> _Provided information_
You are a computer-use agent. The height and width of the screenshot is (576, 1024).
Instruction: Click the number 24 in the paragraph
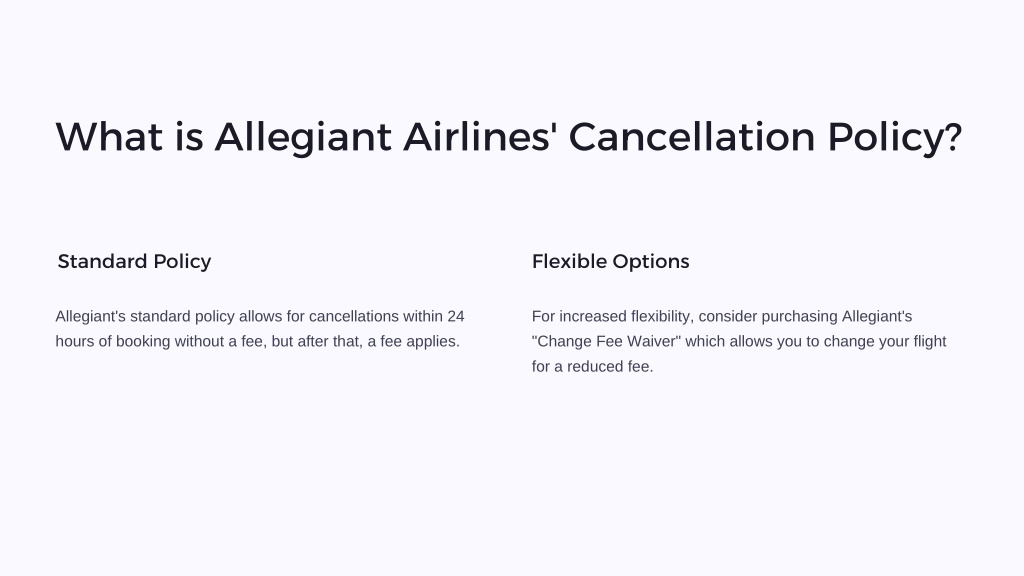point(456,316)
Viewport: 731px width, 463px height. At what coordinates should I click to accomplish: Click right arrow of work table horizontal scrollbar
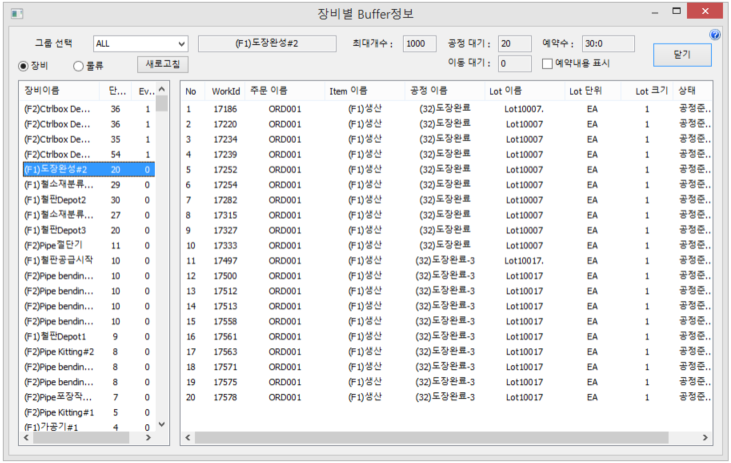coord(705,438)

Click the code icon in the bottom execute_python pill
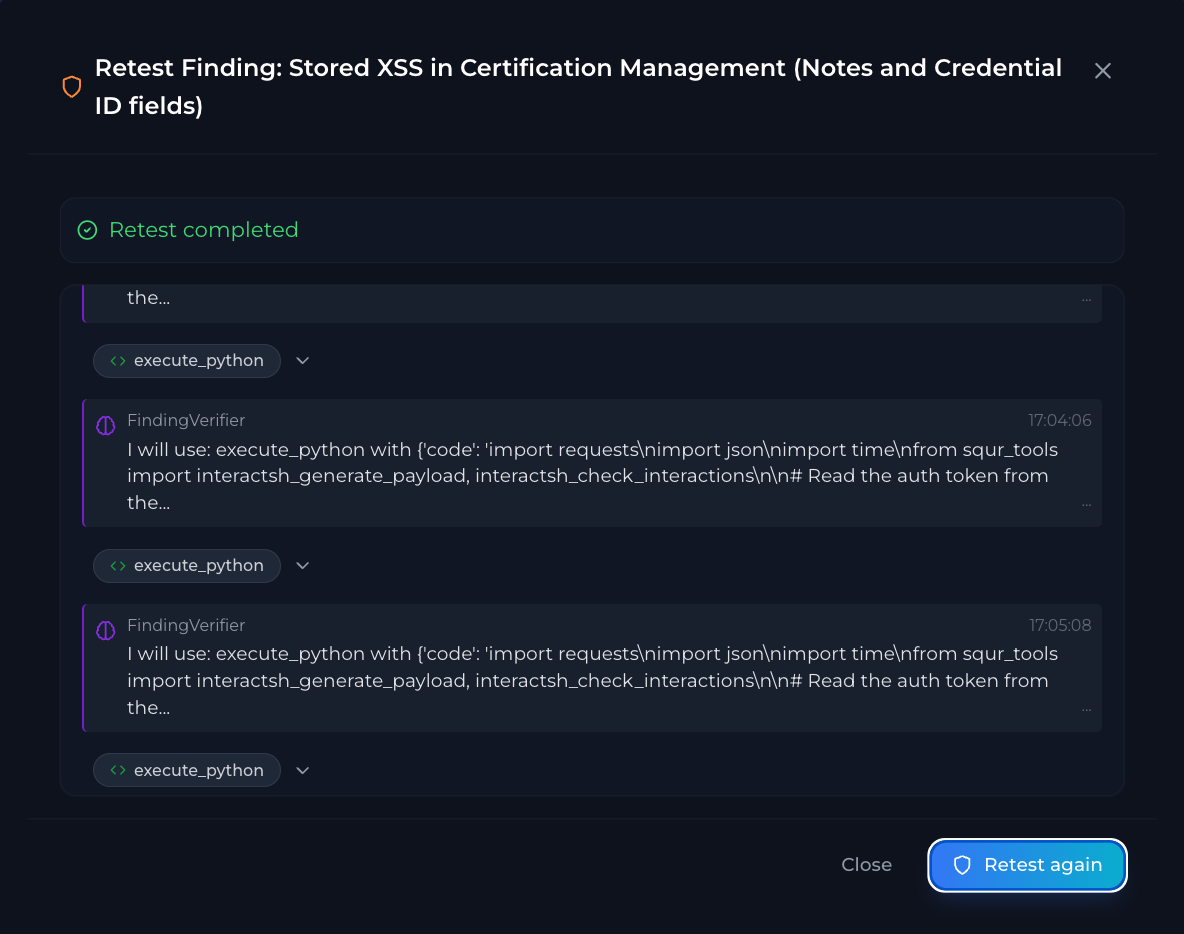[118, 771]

> _Assignment_
Exactly the lines from the line with "Viewport: 731px width, 463px" through the last line of the listing, both included, should be extracted, and the pictures left behind.

> _Task solution_
Viewport: 731px width, 463px height. At what coordinates should I click to accomplish: Click right arrow of work table horizontal scrollbar
coord(705,438)

Click the code icon in the bottom execute_python pill
[118, 771]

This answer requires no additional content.